SSL_MODE_AUTO_RETRY Off SSL_MODE_AUTO_RETRY On
Blocking I/O

以下の条件でreturnする。

  • Application Dataのread操作完了時
  • エラー発生時
  • 非Application Dataを処理した時

非Application Dataを処理した場合は、SSL_ERROR_WANT_READ が返る。

処理すべきTLS Recordがない時はBlockする。

SSL_ERROR_WANT_WRITEが返ることはない(このケースではWriteはBlockするので)。

以下の条件でreturnする。

  • Application Dataのread操作完了時
  • エラー発生時

非Application Dataを処理した場合は、SSL_ERROR_WANT_READでリターンせず、 Application Dataを処理できるまで次のTLS Recordを処理していく(Auto Retry)。

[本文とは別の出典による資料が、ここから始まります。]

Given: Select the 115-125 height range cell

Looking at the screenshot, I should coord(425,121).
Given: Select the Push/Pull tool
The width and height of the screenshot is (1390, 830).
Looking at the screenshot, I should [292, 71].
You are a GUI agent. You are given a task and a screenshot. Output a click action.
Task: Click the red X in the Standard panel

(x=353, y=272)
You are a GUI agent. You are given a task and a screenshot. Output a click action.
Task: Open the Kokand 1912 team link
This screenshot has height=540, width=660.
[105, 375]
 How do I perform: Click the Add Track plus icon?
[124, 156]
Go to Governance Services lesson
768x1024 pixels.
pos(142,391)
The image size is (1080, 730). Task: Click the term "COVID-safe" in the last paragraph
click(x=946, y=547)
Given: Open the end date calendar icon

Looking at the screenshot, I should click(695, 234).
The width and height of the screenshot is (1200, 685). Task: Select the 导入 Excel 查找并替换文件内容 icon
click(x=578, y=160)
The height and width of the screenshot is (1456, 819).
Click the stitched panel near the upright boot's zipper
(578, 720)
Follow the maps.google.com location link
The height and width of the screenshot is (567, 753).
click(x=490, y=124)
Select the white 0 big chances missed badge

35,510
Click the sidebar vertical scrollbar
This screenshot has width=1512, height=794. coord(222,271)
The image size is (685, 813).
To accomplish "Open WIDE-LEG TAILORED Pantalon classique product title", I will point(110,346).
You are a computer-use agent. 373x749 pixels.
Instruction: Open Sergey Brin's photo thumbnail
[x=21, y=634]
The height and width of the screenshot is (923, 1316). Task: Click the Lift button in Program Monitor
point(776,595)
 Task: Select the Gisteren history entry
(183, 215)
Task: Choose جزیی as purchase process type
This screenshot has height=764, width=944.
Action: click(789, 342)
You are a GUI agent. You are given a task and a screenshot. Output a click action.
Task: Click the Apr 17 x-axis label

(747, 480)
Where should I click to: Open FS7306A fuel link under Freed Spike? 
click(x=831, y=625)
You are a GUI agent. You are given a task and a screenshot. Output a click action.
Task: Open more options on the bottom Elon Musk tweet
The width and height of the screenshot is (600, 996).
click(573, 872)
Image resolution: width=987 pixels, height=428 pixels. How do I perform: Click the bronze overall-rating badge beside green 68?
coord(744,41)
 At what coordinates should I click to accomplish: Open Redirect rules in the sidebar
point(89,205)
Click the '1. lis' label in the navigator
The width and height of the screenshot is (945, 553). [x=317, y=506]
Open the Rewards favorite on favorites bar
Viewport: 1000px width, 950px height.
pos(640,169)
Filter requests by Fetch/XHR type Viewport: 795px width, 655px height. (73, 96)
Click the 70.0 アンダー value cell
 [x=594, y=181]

処理すべきTLS Recordがない/なくなった場合はBlockする。

SSL_ERROR_WANT_READ / SSL_ERROR_WANT_WRITE が返ることはない。

NonBlocking I/O

I/O操作を完了できない状況ではBlockせずにSSL_ERROR_WANT_READ / SSL_ERROR_WANT_WRITE(*5) を返す。
処理すべきTLS Recordがない時はSSL_ERROR_WANT_READ。

非Application Dataを処理した場合は、SSL_ERROR_WANT_READ が返る。

I/O操作を完了できない状況ではBlockせずにSSL_ERROR_WANT_READ / SSL_ERROR_WANT_WRITE(*5) を返す。
処理すべきTLS Recordがない時はSSL_ERROR_WANT_READ。

非Application Dataを処理した場合は、SSL_ERROR_WANT_READでリターンせず、 処理できるTLS RecordがなくなるかApplication Dataが処理されるまで、非Application Dataを処理する(Auto Retry)。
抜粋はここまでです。